Task prompt:
Each line of the data below that includes the string "agent" must be copied.

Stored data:
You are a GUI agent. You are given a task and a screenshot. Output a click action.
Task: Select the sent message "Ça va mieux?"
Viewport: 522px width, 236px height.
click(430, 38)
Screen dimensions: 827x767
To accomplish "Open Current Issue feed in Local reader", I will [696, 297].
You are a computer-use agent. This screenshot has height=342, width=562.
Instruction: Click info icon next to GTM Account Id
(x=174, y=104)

* * *

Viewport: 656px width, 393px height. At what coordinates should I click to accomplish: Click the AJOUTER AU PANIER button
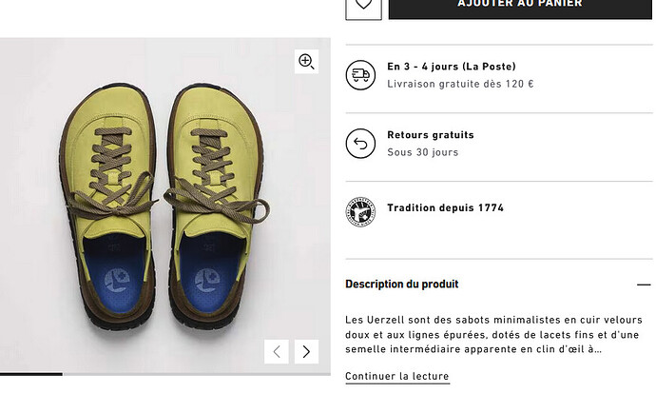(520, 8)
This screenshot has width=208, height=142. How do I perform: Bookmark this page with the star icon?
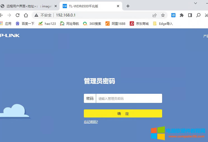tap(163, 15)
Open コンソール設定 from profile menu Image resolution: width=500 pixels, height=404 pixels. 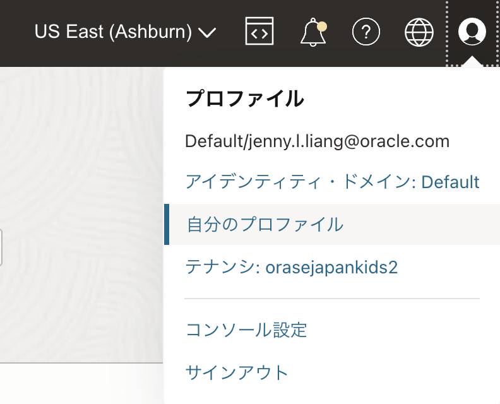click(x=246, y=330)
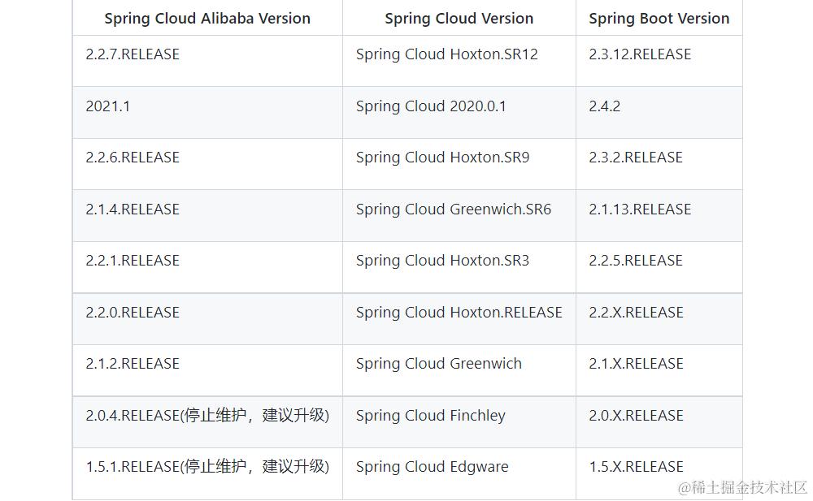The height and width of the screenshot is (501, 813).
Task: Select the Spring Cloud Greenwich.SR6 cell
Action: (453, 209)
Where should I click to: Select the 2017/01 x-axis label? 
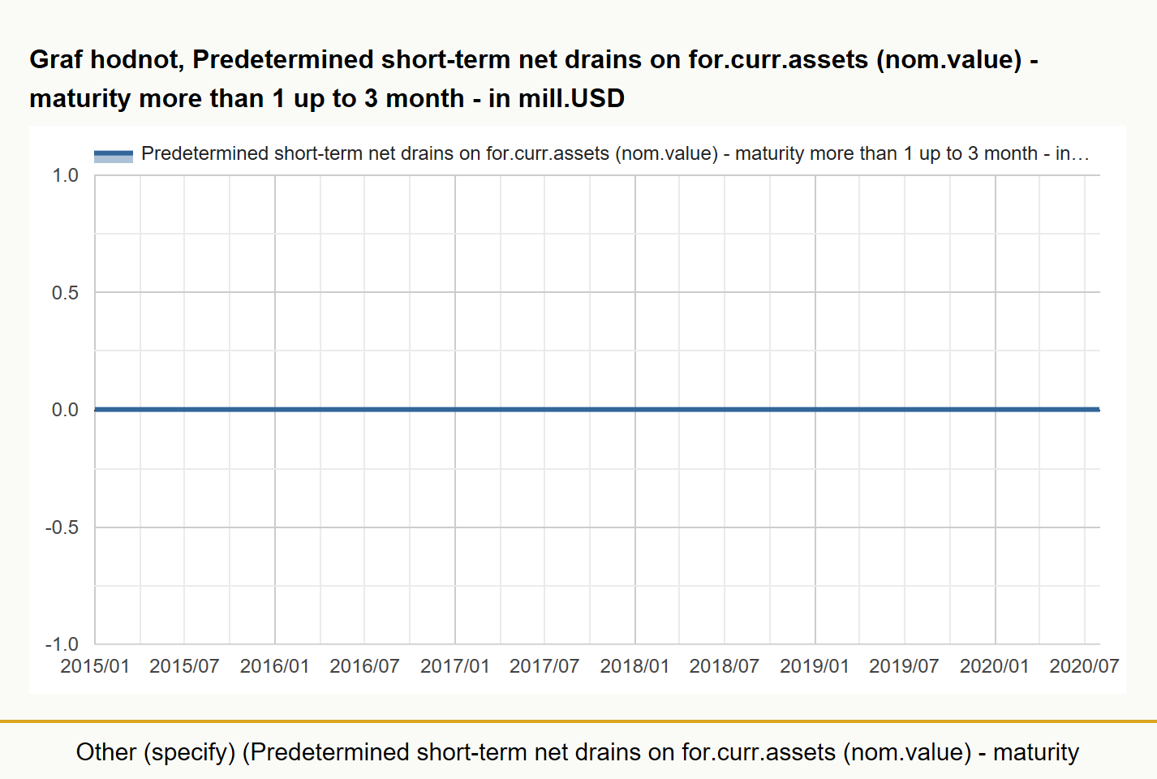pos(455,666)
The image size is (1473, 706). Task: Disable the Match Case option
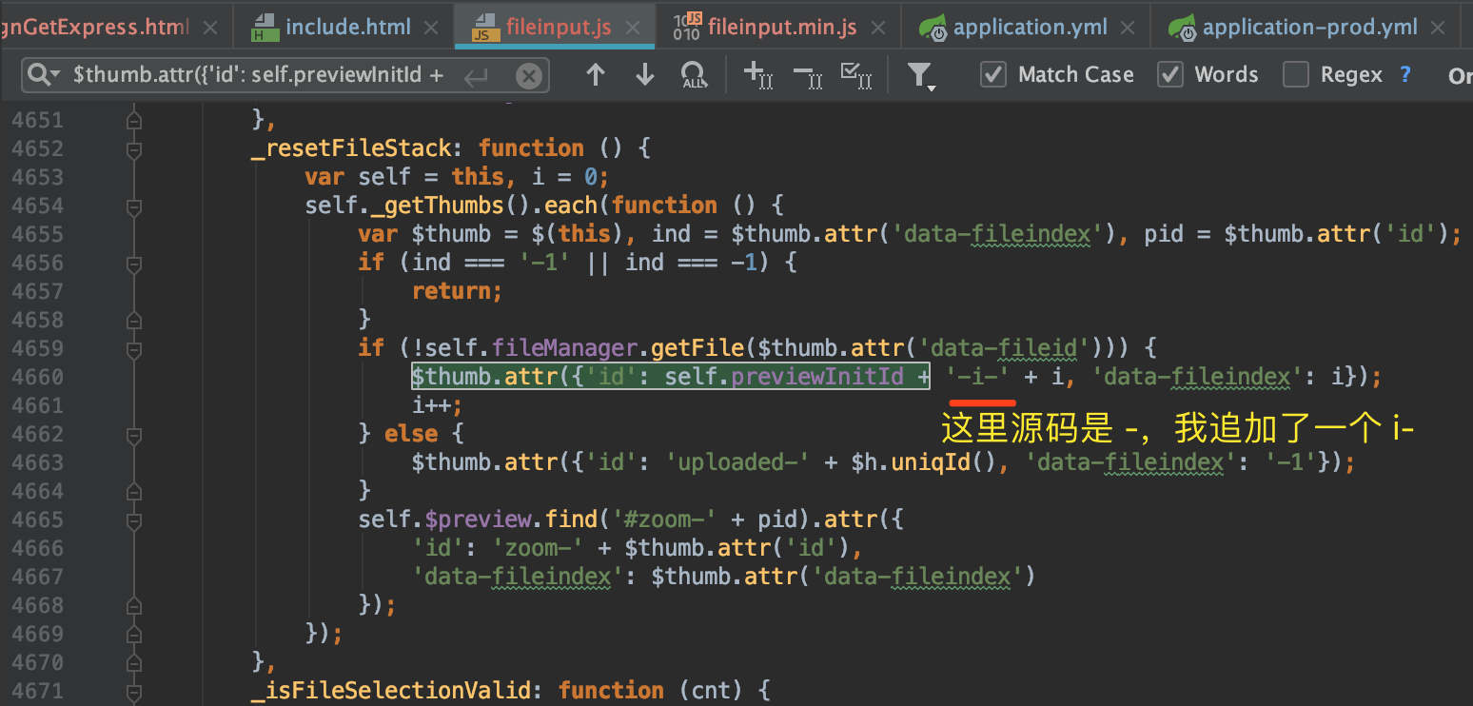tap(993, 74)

* * *

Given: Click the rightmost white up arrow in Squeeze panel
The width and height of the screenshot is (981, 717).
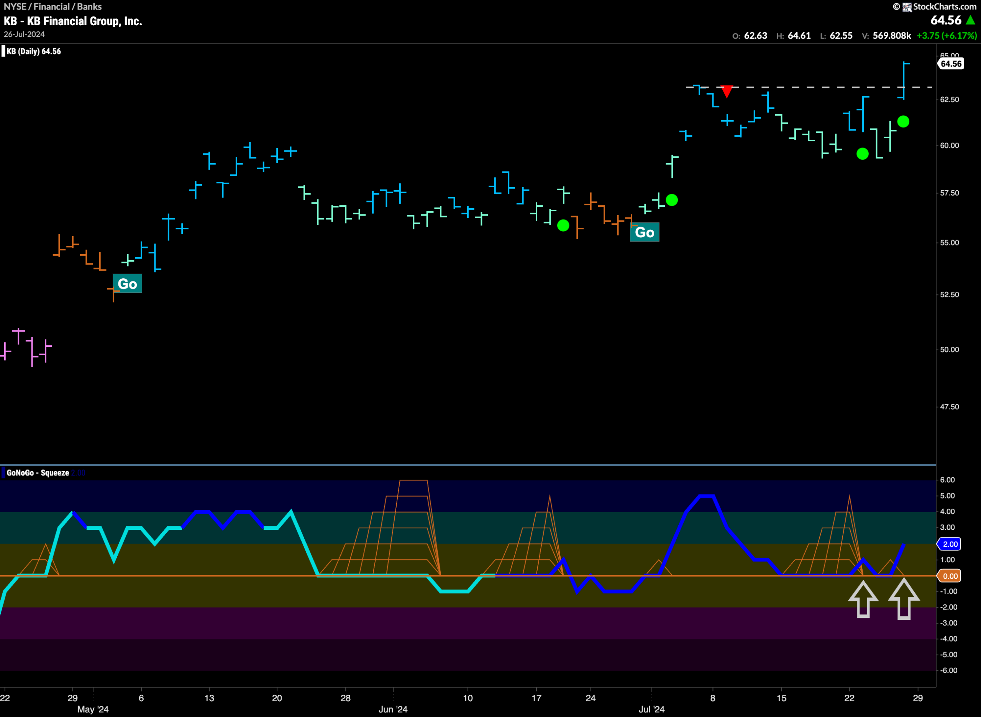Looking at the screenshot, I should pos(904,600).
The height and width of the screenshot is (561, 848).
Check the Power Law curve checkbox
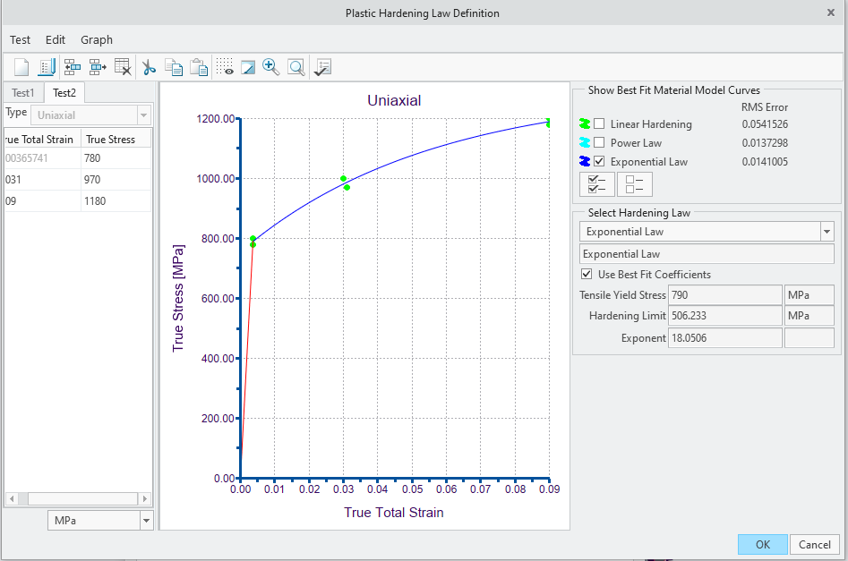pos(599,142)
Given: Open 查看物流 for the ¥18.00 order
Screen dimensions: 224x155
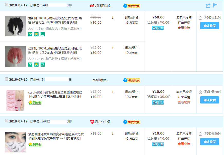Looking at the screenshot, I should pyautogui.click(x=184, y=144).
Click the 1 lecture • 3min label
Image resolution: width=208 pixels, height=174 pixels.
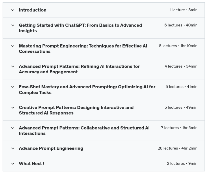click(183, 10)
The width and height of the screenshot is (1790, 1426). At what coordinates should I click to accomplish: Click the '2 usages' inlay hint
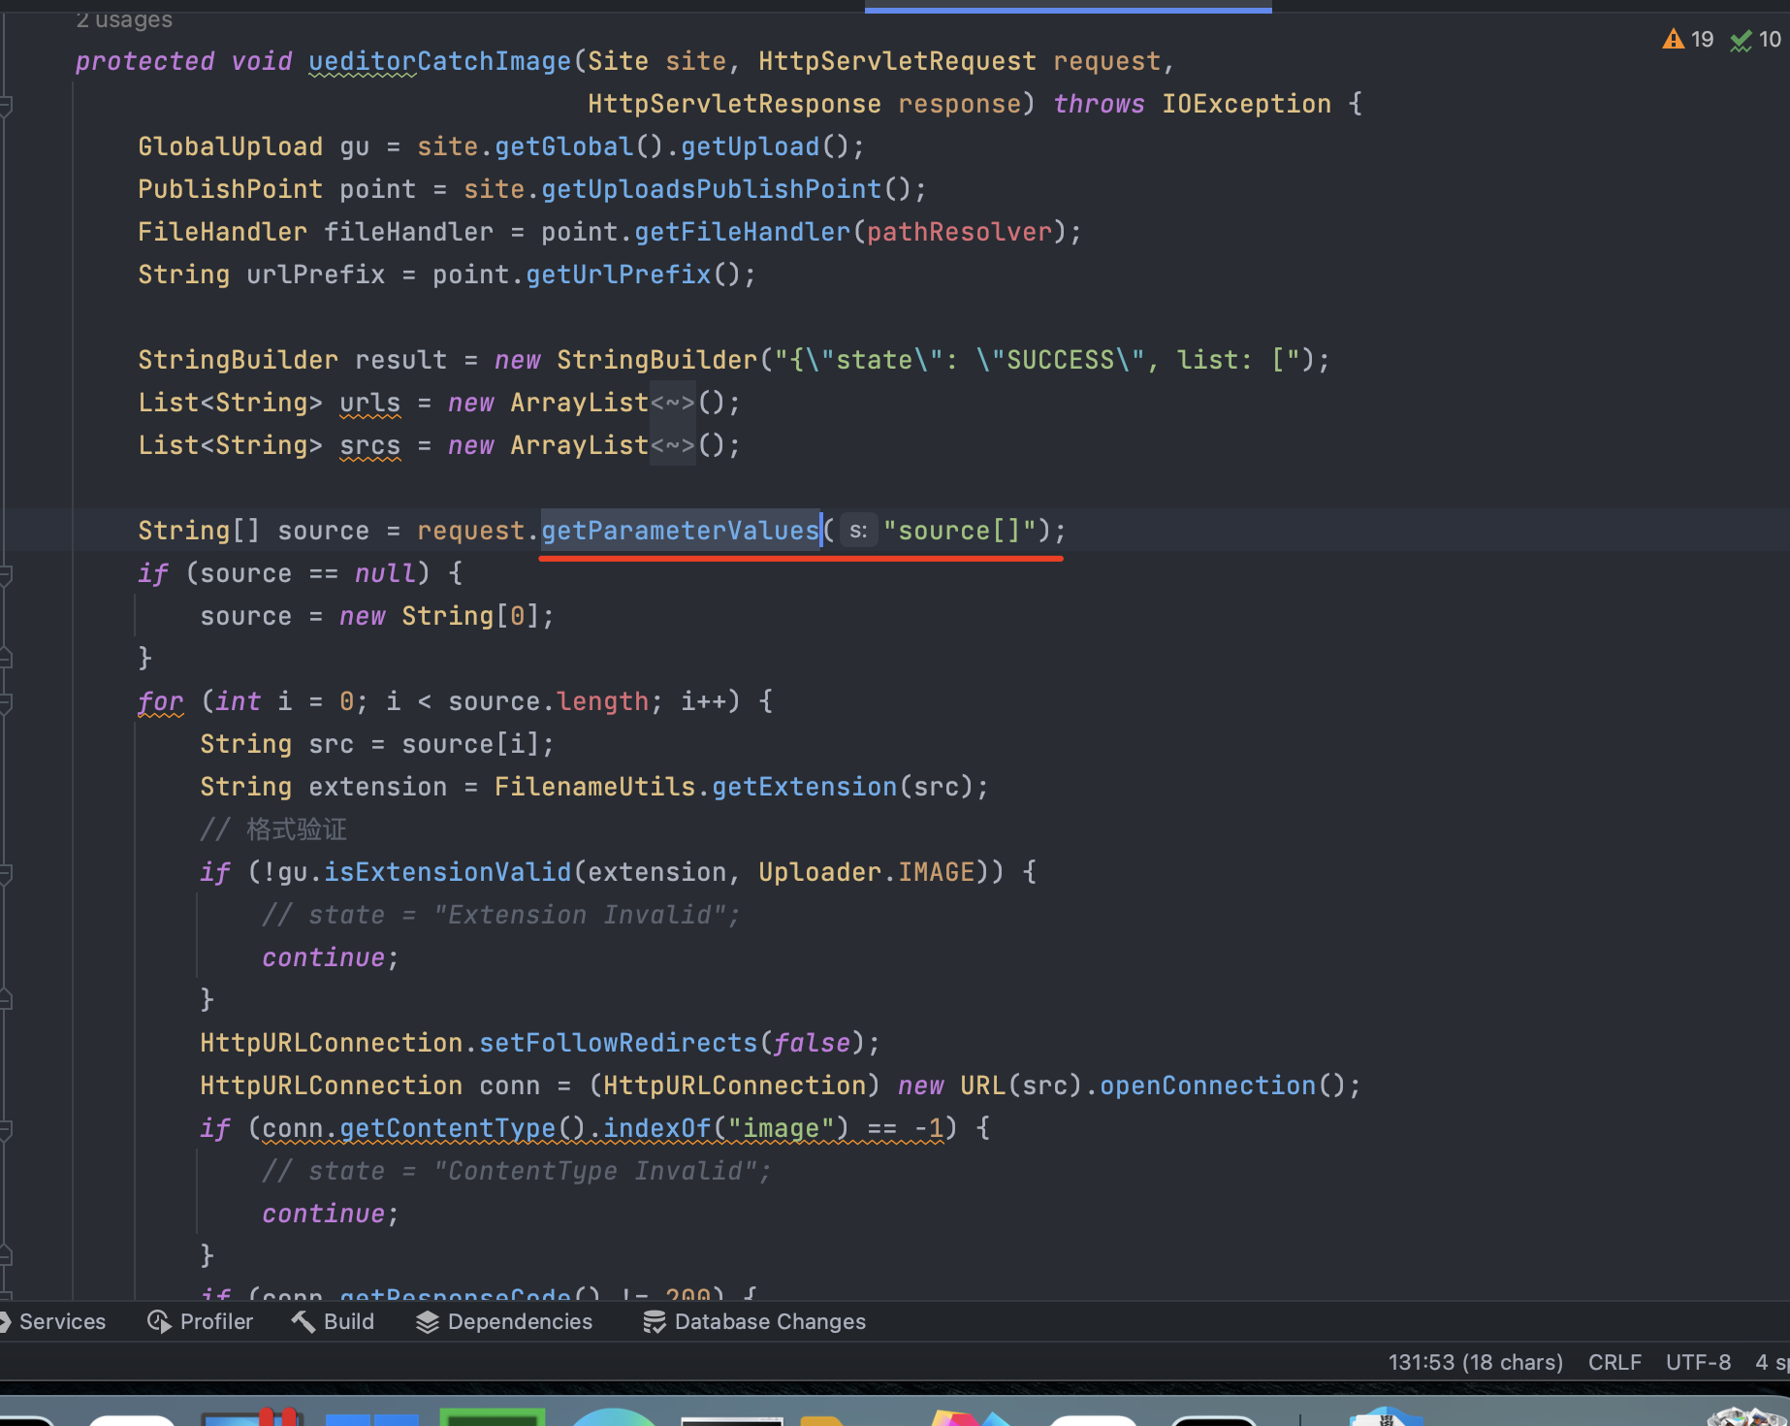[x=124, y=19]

Final answer:
You are a GUI agent. You are given a task and a screenshot. Output a click action.
You are a computer-use agent. This screenshot has height=342, width=562.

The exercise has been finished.